Stored items:
##########
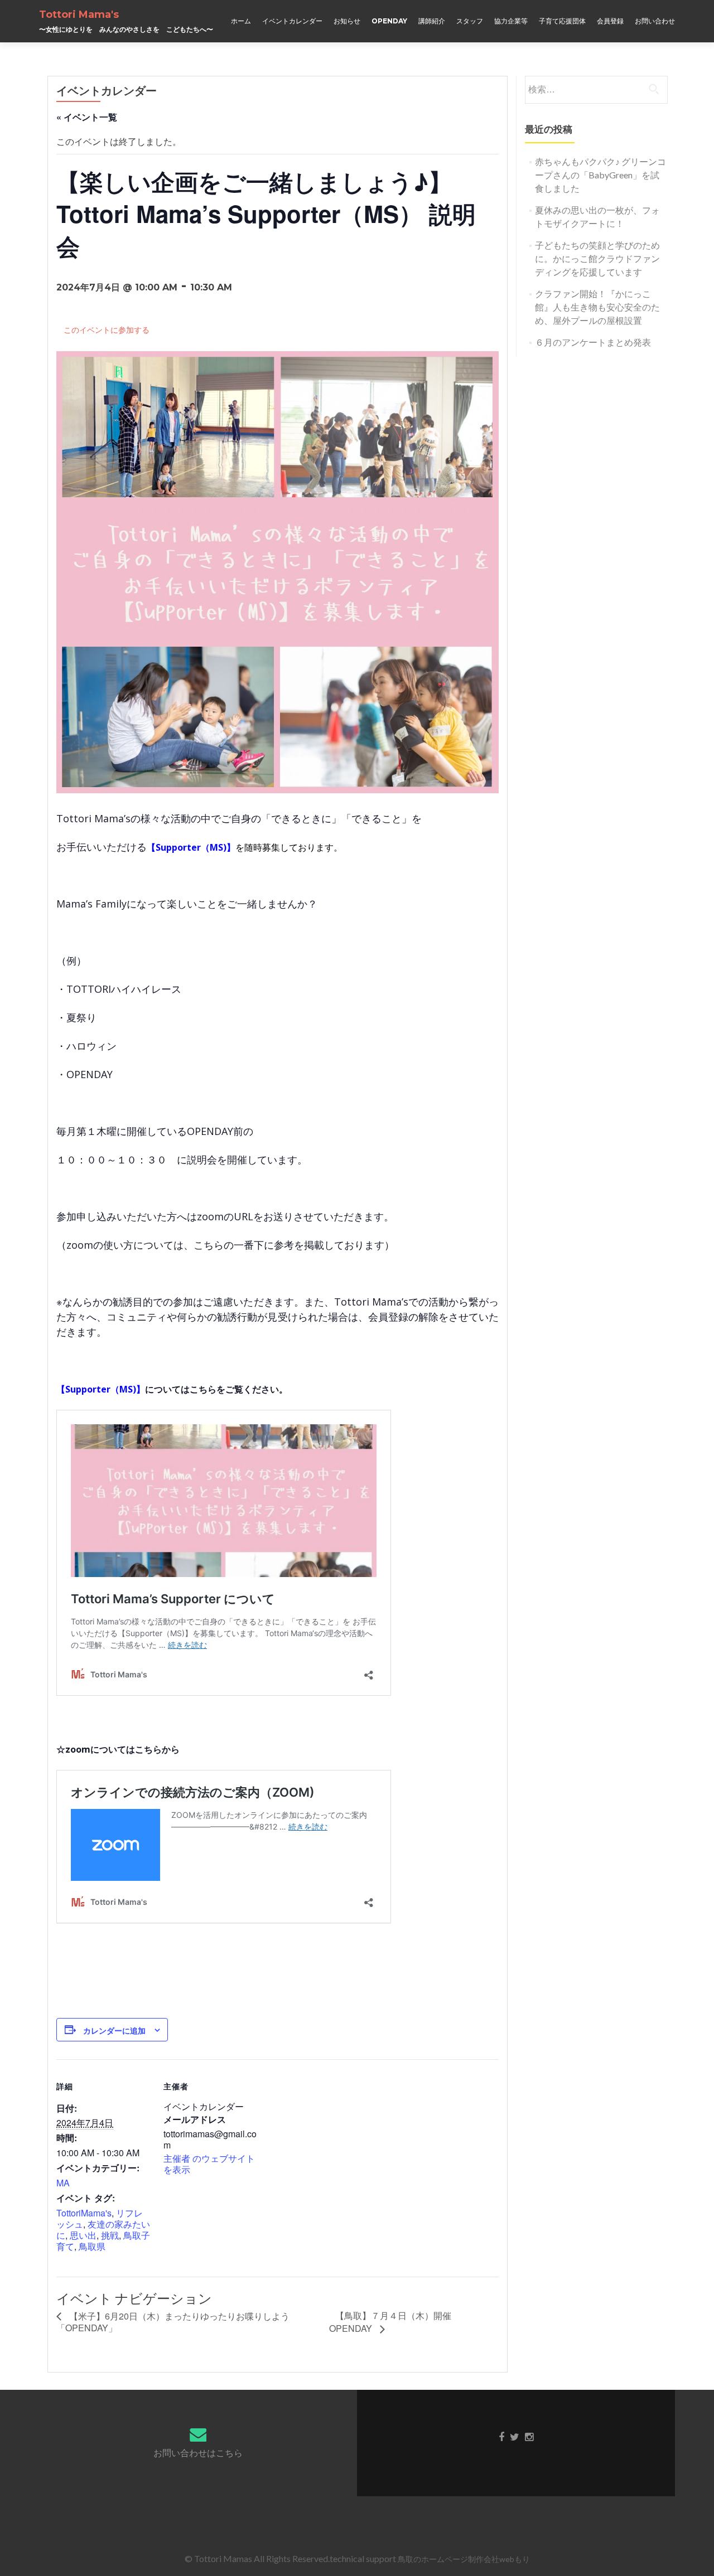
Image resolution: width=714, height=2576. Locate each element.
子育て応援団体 (562, 21)
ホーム (241, 21)
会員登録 (610, 21)
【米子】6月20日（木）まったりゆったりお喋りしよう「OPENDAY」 (173, 2322)
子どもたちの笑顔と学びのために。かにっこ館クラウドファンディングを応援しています (597, 258)
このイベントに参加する (106, 329)
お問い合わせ (655, 21)
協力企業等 (511, 21)
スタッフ (469, 21)
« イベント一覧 (86, 116)
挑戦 (110, 2235)
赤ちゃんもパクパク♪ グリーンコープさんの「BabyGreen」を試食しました (600, 174)
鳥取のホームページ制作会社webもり (464, 2559)
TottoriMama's (84, 2212)
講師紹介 (431, 21)
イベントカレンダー (292, 21)
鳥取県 (92, 2246)
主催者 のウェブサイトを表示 (209, 2164)
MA (63, 2182)
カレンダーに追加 (114, 2030)
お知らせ (347, 21)
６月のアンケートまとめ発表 (593, 342)
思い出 (83, 2235)
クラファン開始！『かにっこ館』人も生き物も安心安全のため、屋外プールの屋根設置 (597, 307)
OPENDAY (389, 21)
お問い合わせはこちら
##########
Work required –
Tell how many lines of the records above hold "OPENDAY", giving the number and nothing else.

Task solution –
2